Source excerpt =>
···

Jobless overload woes seen

January 18, 2009
| By Pete Daly |
Print
Text Size:
A A

An overload on the state's Unemployment Insurance Agency over the last few weeks has had state employees scrambling to keep the system functioning, while some Michigan employers are bracing for an increase this year in their unemployment insurance tax.

The November unemployment rate was 7.4 percent in Kent County, according to the Michigan Department of Energy, Labor and Economic Growth. That compares to 6.7 percent in Kalamazoo County, 7.7 percent in Ottawa County, 8.3 percent in Allegan County, and 10 percent in Muskegon County.

Overall, the state of Michigan recorded an unemployment rate of 9.1 percent in November.

From October to November, jobless rate increases in the 16 Michigan regions ranged from .2 to 1.9 percentage points, with a median increase of .4 percent. The state’s three northernmost labor market regions posted sizeable seasonal increases of over a full percentage point, while the next largest rate increases were in the Detroit-Warren-Livonia and the Flint metropolitan statistical areas, both with increases of .7 percent.

From November 2007 to November 2008, seasonally unadjusted payroll jobs fell statewide by 114,000, or 2.7 percent, according to DELEG. All of the 12 major metropolitan areas in the state recorded payroll job declines, the most significant being in Southeast Michigan.

“This was not a typical November for jobs in Michigan’s various regional labor markets," said Rick Waclawek, director of the Bureau of Labor Market Information & Strategic Initiatives. "Merchants hired fewer retail workers for the holiday season than usual, while a number of other industry sectors reported larger than expected seasonal job cuts.” He added that statewide manufacturing employment was comparatively steady in November, although down slightly from the prior month.

···

(Entries on target coordinates)
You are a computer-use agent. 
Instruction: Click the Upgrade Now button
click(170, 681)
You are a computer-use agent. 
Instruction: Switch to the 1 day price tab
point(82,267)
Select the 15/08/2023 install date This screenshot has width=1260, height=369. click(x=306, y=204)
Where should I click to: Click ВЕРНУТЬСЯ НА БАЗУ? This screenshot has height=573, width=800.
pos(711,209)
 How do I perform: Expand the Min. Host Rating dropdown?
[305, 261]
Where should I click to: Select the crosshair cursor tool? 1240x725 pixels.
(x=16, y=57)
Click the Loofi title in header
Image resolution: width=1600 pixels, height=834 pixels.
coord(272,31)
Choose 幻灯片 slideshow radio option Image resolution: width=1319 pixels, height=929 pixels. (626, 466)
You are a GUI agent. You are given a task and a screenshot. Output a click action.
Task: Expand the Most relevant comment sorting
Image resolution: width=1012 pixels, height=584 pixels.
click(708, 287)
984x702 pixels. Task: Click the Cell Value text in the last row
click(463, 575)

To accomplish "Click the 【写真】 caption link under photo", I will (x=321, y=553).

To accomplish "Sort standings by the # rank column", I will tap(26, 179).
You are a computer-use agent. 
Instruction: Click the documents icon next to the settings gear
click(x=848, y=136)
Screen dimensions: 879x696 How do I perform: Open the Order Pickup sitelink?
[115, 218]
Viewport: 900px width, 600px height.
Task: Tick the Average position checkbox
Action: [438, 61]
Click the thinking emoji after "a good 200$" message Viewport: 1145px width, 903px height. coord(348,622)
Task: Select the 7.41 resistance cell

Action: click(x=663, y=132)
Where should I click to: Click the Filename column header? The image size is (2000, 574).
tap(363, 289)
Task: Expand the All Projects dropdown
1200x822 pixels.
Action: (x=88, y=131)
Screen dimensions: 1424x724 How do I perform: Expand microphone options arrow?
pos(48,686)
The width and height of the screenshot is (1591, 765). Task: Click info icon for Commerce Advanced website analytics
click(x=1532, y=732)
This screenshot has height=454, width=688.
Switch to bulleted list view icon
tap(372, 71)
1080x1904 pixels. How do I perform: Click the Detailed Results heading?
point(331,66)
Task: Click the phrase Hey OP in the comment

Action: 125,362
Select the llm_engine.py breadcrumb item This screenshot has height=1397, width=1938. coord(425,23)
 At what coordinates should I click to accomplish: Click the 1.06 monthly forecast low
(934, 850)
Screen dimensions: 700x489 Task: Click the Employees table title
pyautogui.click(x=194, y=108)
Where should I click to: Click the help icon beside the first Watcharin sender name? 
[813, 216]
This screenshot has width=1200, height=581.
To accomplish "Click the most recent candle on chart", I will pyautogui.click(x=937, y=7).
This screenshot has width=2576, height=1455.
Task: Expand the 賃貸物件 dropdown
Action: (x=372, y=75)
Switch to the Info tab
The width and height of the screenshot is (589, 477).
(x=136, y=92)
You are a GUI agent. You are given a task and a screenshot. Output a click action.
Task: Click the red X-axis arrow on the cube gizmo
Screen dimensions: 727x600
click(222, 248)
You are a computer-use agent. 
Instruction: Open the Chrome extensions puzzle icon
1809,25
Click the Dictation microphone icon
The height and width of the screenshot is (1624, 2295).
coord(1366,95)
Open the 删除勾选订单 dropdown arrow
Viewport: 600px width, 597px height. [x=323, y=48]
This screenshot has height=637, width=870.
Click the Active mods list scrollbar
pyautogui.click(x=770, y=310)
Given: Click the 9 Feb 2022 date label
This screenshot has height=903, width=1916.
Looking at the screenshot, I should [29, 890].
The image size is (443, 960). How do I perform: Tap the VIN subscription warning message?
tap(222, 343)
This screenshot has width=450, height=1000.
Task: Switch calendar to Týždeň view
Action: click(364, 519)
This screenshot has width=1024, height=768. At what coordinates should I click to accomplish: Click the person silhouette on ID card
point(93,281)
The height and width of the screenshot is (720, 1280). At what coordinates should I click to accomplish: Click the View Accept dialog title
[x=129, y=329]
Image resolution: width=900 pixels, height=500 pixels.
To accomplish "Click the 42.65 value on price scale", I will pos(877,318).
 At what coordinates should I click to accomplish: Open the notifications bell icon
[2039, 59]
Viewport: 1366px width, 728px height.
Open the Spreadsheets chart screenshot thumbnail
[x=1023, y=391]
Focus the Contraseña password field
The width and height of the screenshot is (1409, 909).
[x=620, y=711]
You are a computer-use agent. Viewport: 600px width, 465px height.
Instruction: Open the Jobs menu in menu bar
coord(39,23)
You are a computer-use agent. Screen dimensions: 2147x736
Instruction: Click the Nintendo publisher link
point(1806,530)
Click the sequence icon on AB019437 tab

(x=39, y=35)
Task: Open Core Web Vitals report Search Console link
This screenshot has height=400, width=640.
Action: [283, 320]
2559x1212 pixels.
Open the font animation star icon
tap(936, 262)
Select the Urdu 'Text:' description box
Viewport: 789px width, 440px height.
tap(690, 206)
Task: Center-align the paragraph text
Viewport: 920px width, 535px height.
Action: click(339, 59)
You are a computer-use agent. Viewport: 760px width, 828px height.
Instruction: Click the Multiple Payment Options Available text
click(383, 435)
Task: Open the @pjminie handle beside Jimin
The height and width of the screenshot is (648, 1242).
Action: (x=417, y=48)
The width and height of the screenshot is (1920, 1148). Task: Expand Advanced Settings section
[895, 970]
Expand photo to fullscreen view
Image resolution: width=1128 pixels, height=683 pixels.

···

Complete the following =>
**1)** According to the jobless article, what unemployment rate did Michigan as a whole record in November?
**2)** Transcribe the passage of the jobless article starting at "An overload on" and ending at "in Muskegon County.".
The records play no part in what is asked here.

Written answers =>
**1)** Michigan recorded an overall unemployment rate of 9.1 percent in November.

**2)**
An overload on the state's Unemployment Insurance Agency over the last few weeks has had state employees scrambling to keep the system functioning, while some Michigan employers are bracing for an increase this year in their unemployment insurance tax.

The November unemployment rate was 7.4 percent in Kent County, according to the Michigan Department of Energy, Labor and Economic Growth. That compares to 6.7 percent in Kalamazoo County, 7.7 percent in Ottawa County, 8.3 percent in Allegan County, and 10 percent in Muskegon County.